Planning for edge cases is formidable, expensive, and sometimes overlooked. At best, unconsidered edge cases fail to address users at the margins; at worst, they cause drastic system failures. A confluence of edge cases brought down the Challenger space shuttle in 1986 (see sidebar).

When two or more edge cases meet, they form a corner case. Corner cases are valuable when debugging a complex system, but they are often harder and more expensive to test because they require maximal configurations in multiple dimensions. What happens when a self-driving car misinterprets a traffic signal because of a lightning flash, and plows through an intersection? These corner cases are improbable, but not outside the realm of possibility, and experts plan for them through equations that test a system’s validity.

Functions are most useful. “Zero is always a good case test, because something might go wrong at zero,” says Tony Mann, director of the Maths Centre at the University of Greenwich in London. Given that a function can’t be divided by zero and zero has no logarithm, this value might cause software to malfunction if it wasn’t specifically planned for. “Or we take the square root of a negative number and see if software would fail, because most systems can’t handle complex or imaginary numbers.”

Zero is used to signify any kind of null input (whether that’s undefined, an empty array, or the number zero), revealing whether a system behaves as expected. Testing 1 and 2 in a function, by contrast, shows how the system operates with “normal” input. Testing “max” (that is, the upper limit of an application) is a way to stress-test an application—even if the max seems implausible. An error can provide valuable information that might change the design of a product or service ahead of any real-life disaster. “Typically, an edge case arises when you build something and, over time, conditions arise that weren’t foreseen; the assumptions you made originally are no longer valid,” Mann explains.

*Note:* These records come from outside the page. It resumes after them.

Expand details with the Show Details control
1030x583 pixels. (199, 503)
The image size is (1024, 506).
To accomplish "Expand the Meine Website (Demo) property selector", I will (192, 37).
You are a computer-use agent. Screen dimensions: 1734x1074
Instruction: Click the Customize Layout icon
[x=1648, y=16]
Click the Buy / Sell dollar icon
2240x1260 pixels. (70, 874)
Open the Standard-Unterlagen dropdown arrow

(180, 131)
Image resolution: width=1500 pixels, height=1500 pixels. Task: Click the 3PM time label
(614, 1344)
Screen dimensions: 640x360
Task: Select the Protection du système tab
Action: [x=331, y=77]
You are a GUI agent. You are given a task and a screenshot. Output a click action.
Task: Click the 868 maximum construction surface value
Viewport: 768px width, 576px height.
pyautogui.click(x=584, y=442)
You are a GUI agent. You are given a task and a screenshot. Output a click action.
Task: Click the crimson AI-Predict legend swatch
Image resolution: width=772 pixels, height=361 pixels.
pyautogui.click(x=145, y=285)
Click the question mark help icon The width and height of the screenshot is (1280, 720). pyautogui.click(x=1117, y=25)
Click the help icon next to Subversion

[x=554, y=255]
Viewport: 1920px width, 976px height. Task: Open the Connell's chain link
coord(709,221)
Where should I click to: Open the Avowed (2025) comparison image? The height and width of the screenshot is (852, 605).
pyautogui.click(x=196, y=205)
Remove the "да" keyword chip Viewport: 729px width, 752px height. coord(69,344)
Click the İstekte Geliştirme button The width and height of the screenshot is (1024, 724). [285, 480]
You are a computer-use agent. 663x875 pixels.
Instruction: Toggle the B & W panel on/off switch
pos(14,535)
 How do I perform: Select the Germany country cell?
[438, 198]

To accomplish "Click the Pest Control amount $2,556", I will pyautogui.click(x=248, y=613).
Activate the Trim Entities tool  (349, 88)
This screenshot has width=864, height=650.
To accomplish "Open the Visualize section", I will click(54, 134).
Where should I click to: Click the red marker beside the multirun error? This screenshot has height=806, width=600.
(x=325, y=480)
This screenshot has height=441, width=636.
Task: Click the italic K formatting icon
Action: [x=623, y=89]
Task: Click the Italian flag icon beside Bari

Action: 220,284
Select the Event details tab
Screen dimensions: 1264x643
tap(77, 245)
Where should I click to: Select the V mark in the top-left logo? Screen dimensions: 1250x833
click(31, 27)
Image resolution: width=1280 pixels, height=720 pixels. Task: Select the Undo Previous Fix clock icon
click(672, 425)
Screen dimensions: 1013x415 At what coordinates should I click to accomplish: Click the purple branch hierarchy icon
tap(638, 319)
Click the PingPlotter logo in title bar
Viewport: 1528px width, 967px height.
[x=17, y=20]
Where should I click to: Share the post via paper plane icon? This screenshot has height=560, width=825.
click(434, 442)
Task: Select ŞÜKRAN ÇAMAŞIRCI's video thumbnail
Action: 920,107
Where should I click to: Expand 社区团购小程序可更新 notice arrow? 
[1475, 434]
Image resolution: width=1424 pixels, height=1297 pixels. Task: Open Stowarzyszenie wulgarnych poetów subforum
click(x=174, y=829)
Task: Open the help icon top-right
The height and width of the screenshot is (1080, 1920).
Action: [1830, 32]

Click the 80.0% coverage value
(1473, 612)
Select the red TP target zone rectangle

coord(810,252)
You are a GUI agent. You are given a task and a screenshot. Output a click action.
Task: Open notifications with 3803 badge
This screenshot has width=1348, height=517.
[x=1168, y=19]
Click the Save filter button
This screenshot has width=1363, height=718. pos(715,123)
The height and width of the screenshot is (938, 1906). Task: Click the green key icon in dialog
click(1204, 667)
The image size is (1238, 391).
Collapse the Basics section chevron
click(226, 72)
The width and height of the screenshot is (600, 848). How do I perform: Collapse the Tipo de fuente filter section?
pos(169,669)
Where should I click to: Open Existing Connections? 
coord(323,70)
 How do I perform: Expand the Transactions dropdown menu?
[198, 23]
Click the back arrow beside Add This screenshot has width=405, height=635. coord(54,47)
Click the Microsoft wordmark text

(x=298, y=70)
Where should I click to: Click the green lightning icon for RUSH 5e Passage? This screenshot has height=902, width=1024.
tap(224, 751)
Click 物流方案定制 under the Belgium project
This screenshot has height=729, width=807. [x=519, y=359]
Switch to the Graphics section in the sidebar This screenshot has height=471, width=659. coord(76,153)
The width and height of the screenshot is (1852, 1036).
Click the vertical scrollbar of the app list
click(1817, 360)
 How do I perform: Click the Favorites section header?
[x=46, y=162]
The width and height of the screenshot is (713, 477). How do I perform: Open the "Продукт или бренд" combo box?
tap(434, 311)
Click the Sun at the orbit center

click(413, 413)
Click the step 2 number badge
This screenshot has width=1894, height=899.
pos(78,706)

In the case of the Texas power failure, frozen cooling-water systems and fuel-supply issues pushed the grid toward an extreme corner case that saw the power plant fleet unable to supply enough power to meet demand, according to Rhodes. This failure underscored “the need to plan a reliable grid with the constraint (or boundary) on that supply,” he explains. Boundary testing for such scenarios can be expensive, but the costs of forgoing testing might be greater. “I don’t know that the multisystem failure pushed us to the edge,” Rhodes says, “but it certainly brought the edge closer to us.”


Challenger: A Case Study

space shuttle challenger during the rollout to launch pad 39b at nasa’s kennedy space center
Space shuttle Challenger during the rollout to Launch Pad 39B at NASA’s Kennedy Space Center.
NASA


A mere 73 seconds after liftoff, on January 28, 1986, NASA’s Challenger space shuttle blew apart, killing all seven astronauts aboard. A review commission found a few edge cases that contributed to the spacecraft’s demise, but most notably, exceptionally cold temperatures were to blame.

Challenger’s solid rockets were rated for temperatures of 39 degrees Fahrenheit or higher, but ground temperature at launch was just 24 degrees. That, in turn, caused a seal located on the shuttle’s right solid rocket booster—known as an O-ring—to malfunction at launch, letting out hot, pressurized gas. The gas ruptured a strut connecting the booster to the external fuel tank, destroying both.